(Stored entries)

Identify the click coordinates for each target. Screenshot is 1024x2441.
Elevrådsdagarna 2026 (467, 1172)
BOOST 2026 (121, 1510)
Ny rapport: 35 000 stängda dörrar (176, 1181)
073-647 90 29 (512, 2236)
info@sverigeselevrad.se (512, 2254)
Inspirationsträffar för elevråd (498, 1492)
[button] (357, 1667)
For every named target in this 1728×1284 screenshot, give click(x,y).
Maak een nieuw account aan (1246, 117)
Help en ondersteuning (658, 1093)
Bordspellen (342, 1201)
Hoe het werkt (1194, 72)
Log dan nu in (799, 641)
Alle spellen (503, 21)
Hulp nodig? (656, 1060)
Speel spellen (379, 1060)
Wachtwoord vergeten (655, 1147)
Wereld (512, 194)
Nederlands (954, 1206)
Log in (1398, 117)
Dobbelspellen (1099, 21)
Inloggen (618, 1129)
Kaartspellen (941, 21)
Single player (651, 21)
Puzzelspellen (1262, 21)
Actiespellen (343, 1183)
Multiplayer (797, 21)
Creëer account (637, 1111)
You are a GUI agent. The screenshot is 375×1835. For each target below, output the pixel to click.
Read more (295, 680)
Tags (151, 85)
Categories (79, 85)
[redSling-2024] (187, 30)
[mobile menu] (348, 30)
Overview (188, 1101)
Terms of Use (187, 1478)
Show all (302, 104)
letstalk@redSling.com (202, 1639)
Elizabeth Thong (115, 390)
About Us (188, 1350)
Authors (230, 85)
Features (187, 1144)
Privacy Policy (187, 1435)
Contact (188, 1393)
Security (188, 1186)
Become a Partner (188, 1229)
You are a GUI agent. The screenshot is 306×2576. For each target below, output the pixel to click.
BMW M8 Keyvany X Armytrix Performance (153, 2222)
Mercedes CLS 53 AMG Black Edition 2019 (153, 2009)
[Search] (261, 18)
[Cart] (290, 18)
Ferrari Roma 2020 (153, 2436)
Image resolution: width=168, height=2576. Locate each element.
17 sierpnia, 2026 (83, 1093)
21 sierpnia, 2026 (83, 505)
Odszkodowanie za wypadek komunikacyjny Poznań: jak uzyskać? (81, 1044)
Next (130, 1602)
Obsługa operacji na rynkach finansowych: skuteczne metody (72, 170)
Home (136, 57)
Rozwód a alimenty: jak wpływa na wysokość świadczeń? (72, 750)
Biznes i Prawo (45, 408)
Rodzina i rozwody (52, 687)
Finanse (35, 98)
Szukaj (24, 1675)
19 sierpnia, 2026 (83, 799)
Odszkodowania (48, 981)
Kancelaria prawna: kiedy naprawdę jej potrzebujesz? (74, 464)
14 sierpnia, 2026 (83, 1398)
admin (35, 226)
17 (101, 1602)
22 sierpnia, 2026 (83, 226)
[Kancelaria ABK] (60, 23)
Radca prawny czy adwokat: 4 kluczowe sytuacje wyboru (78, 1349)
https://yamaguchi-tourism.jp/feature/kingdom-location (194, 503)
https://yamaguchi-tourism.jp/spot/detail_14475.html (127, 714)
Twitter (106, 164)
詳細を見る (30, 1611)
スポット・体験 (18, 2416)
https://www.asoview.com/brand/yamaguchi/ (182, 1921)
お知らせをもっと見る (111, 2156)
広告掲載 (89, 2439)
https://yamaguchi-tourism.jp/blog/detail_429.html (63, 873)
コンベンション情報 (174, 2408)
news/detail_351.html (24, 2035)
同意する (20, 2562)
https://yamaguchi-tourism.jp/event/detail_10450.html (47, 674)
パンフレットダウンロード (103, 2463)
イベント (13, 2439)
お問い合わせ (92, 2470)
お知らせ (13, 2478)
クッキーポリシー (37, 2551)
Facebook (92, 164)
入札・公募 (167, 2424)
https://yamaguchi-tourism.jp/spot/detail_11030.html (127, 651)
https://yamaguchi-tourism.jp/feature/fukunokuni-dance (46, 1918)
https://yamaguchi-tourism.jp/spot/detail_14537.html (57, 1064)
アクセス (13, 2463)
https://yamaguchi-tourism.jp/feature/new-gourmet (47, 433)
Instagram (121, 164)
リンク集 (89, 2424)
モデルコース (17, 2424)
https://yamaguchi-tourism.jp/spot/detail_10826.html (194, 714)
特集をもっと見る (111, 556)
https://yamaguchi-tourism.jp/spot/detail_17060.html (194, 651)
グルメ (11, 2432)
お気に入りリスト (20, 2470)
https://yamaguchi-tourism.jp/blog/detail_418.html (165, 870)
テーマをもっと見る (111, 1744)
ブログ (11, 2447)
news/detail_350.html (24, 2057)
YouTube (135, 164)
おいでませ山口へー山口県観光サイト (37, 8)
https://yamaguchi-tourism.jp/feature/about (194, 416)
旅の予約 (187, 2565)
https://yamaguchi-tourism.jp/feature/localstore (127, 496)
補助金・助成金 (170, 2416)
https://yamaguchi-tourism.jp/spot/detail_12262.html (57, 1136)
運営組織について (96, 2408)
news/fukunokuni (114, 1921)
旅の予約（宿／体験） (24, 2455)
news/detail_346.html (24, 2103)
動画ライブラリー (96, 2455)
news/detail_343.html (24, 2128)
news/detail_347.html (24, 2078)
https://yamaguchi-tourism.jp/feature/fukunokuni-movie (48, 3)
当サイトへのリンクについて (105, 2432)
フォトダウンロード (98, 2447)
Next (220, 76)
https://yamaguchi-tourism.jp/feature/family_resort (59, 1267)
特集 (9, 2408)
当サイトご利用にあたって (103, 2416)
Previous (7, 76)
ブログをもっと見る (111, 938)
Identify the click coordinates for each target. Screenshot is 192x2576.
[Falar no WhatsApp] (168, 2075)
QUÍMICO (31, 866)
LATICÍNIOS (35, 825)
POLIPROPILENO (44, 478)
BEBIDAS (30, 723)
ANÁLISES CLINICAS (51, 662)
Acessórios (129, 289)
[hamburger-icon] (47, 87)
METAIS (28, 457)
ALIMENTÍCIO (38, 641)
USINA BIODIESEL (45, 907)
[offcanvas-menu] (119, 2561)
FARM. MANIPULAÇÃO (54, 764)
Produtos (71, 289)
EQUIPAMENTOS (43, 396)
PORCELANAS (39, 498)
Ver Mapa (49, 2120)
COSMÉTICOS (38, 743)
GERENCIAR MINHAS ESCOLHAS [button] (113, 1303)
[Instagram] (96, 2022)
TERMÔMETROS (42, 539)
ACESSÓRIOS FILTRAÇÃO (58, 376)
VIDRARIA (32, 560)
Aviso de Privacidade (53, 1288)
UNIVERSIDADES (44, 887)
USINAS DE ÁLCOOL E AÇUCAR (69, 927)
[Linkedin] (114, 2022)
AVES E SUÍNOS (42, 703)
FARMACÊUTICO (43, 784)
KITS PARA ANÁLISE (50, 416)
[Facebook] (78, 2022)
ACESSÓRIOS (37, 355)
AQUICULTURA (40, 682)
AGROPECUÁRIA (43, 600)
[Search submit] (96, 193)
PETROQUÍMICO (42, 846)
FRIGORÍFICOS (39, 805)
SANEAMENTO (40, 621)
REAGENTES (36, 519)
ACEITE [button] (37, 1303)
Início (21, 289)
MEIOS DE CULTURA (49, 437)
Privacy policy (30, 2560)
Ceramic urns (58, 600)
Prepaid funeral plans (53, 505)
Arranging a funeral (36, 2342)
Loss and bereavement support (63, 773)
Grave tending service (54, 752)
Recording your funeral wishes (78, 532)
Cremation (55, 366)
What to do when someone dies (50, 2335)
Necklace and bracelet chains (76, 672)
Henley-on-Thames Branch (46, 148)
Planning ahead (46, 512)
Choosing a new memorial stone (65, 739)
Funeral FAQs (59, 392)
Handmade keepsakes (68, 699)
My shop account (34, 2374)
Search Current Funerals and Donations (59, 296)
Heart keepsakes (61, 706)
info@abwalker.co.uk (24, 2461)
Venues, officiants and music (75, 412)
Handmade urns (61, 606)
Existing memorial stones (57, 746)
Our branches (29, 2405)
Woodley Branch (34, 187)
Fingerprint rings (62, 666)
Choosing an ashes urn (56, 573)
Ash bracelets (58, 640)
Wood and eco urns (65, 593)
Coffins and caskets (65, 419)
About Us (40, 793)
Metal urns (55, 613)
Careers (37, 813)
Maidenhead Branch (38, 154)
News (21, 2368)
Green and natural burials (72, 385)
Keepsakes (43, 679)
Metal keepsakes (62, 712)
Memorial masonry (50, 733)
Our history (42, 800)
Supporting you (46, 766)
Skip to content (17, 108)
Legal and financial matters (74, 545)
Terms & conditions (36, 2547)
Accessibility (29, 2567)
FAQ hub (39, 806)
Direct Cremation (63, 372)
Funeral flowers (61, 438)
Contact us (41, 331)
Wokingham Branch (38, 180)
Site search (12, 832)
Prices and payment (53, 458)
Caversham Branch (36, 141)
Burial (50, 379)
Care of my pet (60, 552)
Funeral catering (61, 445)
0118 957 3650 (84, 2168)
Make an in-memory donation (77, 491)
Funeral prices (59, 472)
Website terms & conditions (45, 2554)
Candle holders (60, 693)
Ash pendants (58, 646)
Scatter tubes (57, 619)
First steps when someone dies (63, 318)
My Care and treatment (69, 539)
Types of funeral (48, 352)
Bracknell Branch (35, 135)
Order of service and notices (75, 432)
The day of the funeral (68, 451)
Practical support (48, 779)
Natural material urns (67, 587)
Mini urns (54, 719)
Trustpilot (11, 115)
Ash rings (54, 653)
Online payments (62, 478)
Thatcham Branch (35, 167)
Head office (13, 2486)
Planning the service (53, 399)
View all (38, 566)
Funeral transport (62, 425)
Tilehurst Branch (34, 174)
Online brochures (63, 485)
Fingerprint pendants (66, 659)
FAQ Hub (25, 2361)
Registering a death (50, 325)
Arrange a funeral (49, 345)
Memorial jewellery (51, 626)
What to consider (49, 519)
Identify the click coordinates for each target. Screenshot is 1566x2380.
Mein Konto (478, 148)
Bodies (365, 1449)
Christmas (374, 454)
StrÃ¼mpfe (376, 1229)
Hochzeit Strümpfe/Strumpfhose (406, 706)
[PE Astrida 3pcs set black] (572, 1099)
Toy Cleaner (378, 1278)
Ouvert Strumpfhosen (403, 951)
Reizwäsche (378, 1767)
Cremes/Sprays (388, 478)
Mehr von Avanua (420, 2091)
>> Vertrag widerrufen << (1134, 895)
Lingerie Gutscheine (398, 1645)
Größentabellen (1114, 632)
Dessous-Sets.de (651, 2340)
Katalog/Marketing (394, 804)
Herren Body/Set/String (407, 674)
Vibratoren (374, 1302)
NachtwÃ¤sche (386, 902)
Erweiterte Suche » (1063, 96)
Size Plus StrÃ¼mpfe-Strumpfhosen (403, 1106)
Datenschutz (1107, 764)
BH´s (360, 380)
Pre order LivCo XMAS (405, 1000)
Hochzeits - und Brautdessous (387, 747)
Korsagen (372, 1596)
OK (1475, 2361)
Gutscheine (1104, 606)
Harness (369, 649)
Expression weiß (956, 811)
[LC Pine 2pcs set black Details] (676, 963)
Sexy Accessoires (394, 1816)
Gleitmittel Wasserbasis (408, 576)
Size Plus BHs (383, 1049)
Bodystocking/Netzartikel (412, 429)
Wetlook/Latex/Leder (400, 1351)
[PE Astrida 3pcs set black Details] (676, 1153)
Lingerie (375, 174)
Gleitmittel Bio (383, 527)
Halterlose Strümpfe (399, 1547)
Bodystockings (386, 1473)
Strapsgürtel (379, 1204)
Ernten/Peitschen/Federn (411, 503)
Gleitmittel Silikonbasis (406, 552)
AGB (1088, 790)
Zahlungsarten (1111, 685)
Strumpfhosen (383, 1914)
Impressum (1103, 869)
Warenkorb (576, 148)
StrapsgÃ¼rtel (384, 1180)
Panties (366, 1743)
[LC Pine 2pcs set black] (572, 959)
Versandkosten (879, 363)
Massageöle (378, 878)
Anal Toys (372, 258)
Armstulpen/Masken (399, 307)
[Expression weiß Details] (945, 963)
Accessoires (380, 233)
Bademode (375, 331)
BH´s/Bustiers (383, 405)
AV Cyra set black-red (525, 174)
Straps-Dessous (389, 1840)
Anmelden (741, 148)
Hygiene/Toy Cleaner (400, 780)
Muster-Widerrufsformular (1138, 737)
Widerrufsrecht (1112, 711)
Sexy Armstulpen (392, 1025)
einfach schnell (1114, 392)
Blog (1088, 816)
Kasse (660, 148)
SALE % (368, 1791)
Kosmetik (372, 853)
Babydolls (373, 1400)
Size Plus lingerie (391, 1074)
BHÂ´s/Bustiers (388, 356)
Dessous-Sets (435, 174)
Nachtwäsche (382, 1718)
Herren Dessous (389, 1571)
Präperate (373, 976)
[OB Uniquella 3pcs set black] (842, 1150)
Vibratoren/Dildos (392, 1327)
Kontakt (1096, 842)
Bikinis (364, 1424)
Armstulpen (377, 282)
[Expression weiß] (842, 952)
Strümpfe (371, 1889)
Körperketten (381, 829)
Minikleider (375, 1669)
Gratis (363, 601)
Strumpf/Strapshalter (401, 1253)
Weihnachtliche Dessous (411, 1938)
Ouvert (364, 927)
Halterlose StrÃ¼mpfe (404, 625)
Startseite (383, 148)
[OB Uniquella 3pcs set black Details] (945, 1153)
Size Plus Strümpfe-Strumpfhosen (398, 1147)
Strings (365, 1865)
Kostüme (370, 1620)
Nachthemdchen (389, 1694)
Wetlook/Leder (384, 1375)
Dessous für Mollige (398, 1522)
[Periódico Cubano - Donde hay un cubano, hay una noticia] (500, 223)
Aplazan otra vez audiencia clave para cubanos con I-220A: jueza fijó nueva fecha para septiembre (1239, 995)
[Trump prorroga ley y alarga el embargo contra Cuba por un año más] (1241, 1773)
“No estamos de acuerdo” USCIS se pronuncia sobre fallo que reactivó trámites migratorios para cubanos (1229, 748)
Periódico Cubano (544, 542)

• WHAT YOU ARE ASKED TO DO: Set down exactly the lines of the data above, beginning with the line that has "Elevrådsdagarna 2026 (467, 1172)" and ending with the line that has "Kaartspellen (941, 21)", and no others.

• SOLUTION FOR THIS TASK:
Elevrådsdagarna 2026 (467, 1172)
BOOST 2026 (121, 1510)
Ny rapport: 35 000 stängda dörrar (176, 1181)
073-647 90 29 (512, 2236)
info@sverigeselevrad.se (512, 2254)
Inspirationsträffar för elevråd (498, 1492)
[button] (357, 1667)
For every named target in this 1728×1284 screenshot, give click(x,y).
Maak een nieuw account aan (1246, 117)
Help en ondersteuning (658, 1093)
Bordspellen (342, 1201)
Hoe het werkt (1194, 72)
Log dan nu in (799, 641)
Alle spellen (503, 21)
Hulp nodig? (656, 1060)
Speel spellen (379, 1060)
Wachtwoord vergeten (655, 1147)
Wereld (512, 194)
Nederlands (954, 1206)
Log in (1398, 117)
Dobbelspellen (1099, 21)
Inloggen (618, 1129)
Kaartspellen (941, 21)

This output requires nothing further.